European organisation created by Google

The Digital News Initiative is a European organisation created by Google to "support high-quality journalism through technology and innovation". It encompasses an "Innovation Fund" worth €150m, which in 2018 issued grants to 461 projects at news organisations across Europe. Google has faced skepticism by newsrooms, despite their acceptance of grants and tools as summed up by the 2020 report by Netzpolitik.

== Goals ==
Google describe the goal of the Initiative as "helping journalism thrive in the digital age". The company breaks spending into four areas:

- "Battling misinformation"
- "Telling local stories"
- "Boosting digital revenues"
- "Exploring new technologies"

However, German group Netzpolitik report that Veit Dengler, chairman of the DNI Fund Council, described it as "a PR instrument for Google to win over the European publishing industry".

== Funding recipients ==
The Initiative's fund donates 88% of its dispensations to western Europe, and 54% to organisations founded before 1997. Prospective recipients are required to demonstrate how they create "economic value added for [their] business".

== Proxy lobbying ==
In 2018, while campaigning against the proposed Directive on Copyright in the Digital Single Market, Google encouraged members of the Initiative's working group to lobby their regional MEPs. The private request was revealed by the Financial Times, itself a recipient of grants from the Initiative, and was also published in full by German group Netzpolitik. It begins:One of the actions from our DNI WG meeting in Lisbon was about more information about the proposed Copyright Directive. Apologies for the delay on my side and the timing is urgent as there is a vote in the Juri committee [linked] of the European Parliament on June 20th on the Copyright directive.
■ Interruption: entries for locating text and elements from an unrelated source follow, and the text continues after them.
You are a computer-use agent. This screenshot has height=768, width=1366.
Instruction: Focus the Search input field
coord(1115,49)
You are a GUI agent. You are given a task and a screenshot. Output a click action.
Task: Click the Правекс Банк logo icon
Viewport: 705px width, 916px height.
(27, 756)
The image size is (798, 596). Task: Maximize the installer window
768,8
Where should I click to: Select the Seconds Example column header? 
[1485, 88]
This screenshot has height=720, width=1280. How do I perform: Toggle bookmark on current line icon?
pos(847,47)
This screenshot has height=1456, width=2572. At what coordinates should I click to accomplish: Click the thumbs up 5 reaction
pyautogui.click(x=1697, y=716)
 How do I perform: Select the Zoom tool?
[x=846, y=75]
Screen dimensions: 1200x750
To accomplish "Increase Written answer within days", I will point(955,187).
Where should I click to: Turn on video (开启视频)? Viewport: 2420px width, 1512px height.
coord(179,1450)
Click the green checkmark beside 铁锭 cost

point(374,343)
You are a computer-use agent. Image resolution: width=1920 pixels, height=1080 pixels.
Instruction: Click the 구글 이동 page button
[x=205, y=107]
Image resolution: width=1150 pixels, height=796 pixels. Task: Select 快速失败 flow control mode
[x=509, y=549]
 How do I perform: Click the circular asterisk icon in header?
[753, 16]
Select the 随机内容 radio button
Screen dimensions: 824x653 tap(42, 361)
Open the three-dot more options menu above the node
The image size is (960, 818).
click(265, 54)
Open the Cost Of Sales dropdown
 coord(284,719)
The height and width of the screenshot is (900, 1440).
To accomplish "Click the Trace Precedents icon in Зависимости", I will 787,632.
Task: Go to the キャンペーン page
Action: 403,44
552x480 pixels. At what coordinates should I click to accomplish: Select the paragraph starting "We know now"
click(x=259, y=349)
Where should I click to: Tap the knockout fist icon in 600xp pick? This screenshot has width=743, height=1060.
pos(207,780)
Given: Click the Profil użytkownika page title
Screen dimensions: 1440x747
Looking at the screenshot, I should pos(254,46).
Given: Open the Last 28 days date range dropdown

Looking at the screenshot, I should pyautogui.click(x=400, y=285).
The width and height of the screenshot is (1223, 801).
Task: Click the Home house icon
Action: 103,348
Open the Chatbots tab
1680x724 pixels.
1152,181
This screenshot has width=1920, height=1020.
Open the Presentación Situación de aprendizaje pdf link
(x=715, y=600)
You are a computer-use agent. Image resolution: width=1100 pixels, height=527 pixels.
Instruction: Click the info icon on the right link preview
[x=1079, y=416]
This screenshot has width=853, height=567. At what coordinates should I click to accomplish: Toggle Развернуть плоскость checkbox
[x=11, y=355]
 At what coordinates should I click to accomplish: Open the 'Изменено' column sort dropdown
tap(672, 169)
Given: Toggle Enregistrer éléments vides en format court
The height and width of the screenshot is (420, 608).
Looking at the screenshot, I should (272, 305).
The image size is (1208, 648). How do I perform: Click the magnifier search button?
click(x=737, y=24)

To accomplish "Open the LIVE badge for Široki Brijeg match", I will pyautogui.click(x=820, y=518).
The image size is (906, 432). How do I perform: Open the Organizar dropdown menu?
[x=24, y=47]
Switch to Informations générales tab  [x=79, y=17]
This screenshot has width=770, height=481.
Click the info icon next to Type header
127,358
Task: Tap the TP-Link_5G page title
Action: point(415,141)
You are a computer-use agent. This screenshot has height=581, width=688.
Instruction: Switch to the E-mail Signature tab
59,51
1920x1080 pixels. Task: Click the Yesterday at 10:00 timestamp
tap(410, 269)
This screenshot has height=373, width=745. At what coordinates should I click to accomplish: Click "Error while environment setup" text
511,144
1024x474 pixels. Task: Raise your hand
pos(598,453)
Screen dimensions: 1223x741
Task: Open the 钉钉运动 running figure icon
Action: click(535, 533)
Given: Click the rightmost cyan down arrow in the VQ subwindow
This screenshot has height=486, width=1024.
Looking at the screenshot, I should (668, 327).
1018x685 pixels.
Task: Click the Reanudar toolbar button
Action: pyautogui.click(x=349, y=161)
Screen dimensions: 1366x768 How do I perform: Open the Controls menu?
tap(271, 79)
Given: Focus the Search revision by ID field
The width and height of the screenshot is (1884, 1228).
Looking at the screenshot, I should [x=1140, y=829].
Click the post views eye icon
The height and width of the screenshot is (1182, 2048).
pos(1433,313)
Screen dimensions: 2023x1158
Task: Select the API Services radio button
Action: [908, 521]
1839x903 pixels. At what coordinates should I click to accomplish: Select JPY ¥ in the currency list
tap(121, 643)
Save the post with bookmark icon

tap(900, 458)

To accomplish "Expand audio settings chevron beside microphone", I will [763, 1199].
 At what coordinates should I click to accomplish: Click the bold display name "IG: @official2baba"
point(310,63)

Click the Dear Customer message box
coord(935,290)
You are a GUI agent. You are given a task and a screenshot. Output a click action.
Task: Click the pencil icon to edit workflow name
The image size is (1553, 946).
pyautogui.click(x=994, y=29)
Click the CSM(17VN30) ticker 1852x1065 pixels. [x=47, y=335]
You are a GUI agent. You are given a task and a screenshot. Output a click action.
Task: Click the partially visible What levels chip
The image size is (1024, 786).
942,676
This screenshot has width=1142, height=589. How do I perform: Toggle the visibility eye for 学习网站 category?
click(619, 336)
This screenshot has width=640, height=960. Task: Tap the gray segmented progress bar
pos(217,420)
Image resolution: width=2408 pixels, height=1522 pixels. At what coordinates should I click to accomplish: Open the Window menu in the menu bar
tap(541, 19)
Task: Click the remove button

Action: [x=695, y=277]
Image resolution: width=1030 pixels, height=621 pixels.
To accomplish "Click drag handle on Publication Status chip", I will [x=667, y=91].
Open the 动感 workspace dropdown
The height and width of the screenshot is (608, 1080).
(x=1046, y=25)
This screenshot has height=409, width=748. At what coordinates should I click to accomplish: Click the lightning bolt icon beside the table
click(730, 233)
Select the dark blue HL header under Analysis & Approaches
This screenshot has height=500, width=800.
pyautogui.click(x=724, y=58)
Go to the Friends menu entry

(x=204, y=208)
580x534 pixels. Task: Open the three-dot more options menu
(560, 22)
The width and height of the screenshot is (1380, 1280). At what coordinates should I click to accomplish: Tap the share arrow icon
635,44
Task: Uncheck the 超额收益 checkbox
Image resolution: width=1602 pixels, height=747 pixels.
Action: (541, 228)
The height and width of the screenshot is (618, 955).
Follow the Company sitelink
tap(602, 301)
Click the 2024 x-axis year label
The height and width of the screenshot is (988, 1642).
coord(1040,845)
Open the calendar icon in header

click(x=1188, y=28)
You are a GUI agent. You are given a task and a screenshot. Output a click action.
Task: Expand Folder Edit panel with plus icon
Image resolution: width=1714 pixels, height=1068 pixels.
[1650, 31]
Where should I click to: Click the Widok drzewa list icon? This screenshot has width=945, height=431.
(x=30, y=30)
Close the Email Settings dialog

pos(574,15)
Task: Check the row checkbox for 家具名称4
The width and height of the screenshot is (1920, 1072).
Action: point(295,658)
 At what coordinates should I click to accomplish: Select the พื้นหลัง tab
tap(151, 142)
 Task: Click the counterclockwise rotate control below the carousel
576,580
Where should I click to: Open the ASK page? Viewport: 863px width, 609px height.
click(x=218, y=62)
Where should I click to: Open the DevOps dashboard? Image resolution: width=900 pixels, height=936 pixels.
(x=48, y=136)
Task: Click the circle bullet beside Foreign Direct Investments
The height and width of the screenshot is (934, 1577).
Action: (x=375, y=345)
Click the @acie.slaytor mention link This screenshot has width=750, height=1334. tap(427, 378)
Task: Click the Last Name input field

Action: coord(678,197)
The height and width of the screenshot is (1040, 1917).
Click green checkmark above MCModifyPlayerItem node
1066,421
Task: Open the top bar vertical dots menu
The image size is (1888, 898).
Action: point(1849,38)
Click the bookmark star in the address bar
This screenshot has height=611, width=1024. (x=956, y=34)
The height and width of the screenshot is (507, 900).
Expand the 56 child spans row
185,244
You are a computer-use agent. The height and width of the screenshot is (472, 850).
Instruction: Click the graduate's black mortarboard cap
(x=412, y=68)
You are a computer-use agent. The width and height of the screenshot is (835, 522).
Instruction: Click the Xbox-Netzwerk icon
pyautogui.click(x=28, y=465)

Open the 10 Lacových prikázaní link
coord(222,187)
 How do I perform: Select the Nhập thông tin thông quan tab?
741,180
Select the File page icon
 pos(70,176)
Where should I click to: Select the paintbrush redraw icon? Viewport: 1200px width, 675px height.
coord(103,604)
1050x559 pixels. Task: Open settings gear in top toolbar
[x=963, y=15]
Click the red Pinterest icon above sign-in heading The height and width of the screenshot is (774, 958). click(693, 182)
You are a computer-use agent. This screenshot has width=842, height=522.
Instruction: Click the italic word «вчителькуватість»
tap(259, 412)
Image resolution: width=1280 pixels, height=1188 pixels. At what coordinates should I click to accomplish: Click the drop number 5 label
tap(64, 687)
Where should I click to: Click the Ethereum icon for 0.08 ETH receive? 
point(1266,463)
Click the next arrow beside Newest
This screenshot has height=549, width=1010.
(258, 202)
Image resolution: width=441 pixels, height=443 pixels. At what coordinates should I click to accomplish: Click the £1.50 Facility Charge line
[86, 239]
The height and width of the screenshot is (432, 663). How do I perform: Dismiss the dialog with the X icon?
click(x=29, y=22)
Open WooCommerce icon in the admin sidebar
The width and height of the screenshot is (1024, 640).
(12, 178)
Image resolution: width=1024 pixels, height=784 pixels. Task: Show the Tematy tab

If you feel strongly about this, then please condsider contacting the MEPs [linked] on the Juri committee.

All the best - Madhav Attached to the letter were a bullet pointed list of Google's opinions on the proposed reforms.

Madhav Chinnappa, author of the email and "Director of News Ecosystem Development" at Google, later stated that the message had been sent in response to a request for comment by members of the working group.